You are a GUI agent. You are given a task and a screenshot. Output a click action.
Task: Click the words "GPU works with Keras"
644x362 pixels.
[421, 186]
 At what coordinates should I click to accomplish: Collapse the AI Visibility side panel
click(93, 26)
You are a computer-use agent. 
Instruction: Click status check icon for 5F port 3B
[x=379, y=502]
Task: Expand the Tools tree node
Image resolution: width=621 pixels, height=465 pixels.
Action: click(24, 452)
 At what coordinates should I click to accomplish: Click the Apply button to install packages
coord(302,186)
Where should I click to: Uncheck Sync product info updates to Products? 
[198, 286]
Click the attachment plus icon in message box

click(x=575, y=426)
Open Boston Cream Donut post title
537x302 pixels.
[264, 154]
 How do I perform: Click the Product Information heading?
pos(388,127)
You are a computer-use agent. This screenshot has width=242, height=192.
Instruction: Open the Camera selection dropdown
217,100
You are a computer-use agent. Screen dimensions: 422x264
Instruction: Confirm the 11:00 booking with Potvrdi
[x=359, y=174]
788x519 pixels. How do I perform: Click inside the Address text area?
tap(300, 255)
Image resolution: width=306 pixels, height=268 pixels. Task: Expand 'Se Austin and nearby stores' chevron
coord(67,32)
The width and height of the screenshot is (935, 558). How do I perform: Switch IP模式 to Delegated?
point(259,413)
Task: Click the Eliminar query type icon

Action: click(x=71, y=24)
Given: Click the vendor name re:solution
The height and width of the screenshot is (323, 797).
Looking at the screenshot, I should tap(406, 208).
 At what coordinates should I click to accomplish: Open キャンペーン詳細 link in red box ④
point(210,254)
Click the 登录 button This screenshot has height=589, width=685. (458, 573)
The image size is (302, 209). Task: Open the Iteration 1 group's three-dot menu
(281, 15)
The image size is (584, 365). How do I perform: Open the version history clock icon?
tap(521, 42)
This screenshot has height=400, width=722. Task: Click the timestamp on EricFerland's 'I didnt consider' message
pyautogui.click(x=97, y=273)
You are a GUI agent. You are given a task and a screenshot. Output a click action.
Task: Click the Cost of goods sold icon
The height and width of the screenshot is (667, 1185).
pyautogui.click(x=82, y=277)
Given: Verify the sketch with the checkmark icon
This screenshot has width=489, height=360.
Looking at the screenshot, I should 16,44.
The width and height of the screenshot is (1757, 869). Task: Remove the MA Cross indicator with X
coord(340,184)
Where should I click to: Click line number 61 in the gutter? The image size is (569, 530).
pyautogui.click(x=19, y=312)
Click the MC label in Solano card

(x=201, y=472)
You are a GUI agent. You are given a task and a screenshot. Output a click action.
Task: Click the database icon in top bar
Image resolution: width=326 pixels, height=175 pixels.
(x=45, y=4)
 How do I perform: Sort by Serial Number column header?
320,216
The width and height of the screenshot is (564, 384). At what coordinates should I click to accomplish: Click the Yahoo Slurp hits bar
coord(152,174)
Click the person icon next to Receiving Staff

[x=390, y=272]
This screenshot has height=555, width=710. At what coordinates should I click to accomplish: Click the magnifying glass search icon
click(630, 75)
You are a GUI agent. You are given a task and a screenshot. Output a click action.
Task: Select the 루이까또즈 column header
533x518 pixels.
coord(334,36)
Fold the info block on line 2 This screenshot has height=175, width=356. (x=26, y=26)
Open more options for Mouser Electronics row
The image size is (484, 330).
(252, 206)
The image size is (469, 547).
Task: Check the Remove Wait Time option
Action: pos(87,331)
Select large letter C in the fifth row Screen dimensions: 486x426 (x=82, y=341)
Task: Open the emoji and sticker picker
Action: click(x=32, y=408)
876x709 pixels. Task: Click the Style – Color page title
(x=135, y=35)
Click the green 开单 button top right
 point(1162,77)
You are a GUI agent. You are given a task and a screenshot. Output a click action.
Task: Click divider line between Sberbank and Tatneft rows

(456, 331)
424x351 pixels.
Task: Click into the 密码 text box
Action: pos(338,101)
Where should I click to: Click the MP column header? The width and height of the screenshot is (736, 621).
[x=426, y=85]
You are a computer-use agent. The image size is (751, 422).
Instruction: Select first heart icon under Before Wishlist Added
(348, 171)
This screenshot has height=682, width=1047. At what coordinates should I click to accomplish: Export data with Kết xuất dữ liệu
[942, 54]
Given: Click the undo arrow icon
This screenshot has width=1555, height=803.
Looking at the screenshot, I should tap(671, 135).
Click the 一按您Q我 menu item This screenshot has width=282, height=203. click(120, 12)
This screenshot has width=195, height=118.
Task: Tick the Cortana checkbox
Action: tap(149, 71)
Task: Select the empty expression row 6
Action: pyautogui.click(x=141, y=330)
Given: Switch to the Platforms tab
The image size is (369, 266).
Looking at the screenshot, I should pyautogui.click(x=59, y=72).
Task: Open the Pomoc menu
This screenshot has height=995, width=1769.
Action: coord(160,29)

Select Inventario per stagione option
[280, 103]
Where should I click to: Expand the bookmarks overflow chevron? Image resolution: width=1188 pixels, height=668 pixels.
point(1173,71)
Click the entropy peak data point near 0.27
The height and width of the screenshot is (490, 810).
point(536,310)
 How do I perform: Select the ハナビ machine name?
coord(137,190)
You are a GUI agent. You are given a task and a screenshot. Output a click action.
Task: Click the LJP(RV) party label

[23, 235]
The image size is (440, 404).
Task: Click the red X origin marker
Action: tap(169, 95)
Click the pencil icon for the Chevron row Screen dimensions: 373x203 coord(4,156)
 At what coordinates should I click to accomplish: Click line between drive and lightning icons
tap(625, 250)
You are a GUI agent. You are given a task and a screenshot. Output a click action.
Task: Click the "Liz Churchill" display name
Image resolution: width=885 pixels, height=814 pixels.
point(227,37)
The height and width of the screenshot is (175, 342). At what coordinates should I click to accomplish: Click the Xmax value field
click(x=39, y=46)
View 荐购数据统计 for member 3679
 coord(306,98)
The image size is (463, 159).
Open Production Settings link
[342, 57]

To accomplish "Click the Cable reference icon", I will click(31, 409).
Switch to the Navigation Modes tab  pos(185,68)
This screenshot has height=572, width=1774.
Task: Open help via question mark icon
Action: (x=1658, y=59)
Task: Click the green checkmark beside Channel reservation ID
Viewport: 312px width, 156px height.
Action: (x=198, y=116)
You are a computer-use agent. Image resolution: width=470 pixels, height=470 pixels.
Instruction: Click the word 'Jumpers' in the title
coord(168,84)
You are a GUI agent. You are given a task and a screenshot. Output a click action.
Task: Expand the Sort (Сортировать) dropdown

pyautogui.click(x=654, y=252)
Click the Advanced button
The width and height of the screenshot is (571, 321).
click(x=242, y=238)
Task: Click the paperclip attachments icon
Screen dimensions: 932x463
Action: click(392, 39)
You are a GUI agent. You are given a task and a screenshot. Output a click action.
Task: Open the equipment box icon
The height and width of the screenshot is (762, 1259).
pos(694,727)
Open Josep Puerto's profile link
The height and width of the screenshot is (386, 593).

++++++++

(EXERCISE)
Show all lines above containing "checkmark".

(REPLY)
Given: Verify the sketch with the checkmark icon
Task: Click the green checkmark beside Channel reservation ID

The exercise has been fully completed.